Jegar-Sahadutha
Jegar-sahadutha — UPDV spells it "Jegar-saha-dutha" — is the Aramaic name Laban gives to the heap of stones raised on Mount Gilead at the end of his pursuit of Jacob. The heap is named twice in the same verse, once in Laban's tongue and once in Jacob's; the same place, witnessed by the same cairn, carries both names in parallel.
The Witness Cairn
When Laban overtakes Jacob in the hill country and the two men come to terms, the agreement is sealed by a covenant and marked by stones. Laban proposes the covenant: "let us make a covenant, I and you; and let it be for a witness between me and you" (Gen 31:44). Jacob first sets up a single pillar, then his brothers raise a cairn beside it: "And Jacob said to his brothers, Gather stones; and they took stones, and made a heap: and they ate there by the heap" (Gen 31:46). The naming follows immediately and bilingually: "And Laban called it Jegar-saha-dutha: but Jacob called it Galeed" (Gen 31:47).

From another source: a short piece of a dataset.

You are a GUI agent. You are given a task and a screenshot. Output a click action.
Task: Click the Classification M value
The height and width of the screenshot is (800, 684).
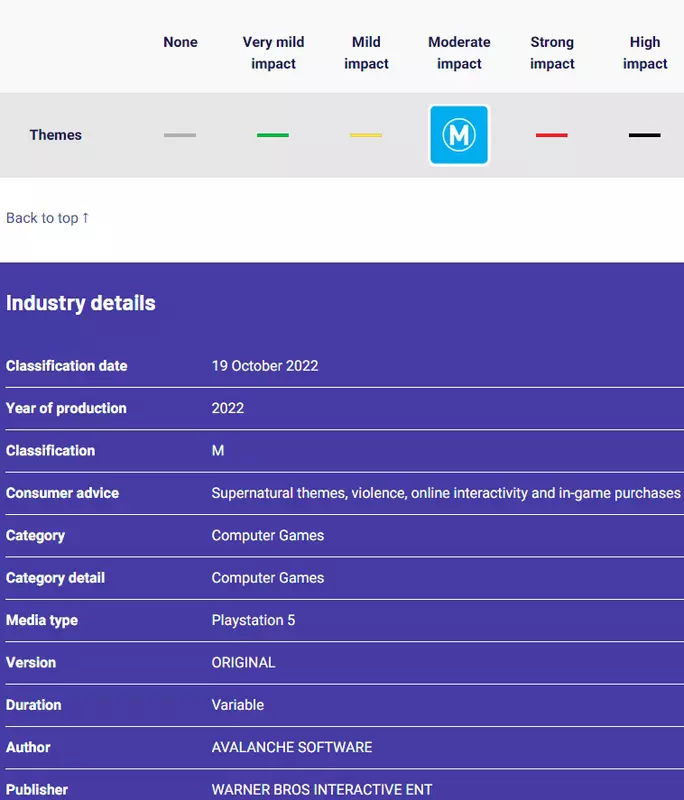tap(218, 451)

The function of the heap is then declared. "And Laban said, This heap is witness between me and you this day. Therefore was the name of it called Galeed: and Mizpah, for he said, [the Speech of] Yahweh watch between me and you, when we are absent one from another" (Gen 31:48-49). Jegar-saha-dutha is the witness-heap under its Aramaic name, fixed at the same Gileadite spot whose Hebrew name is Galeed and whose watch-name is Mizpah.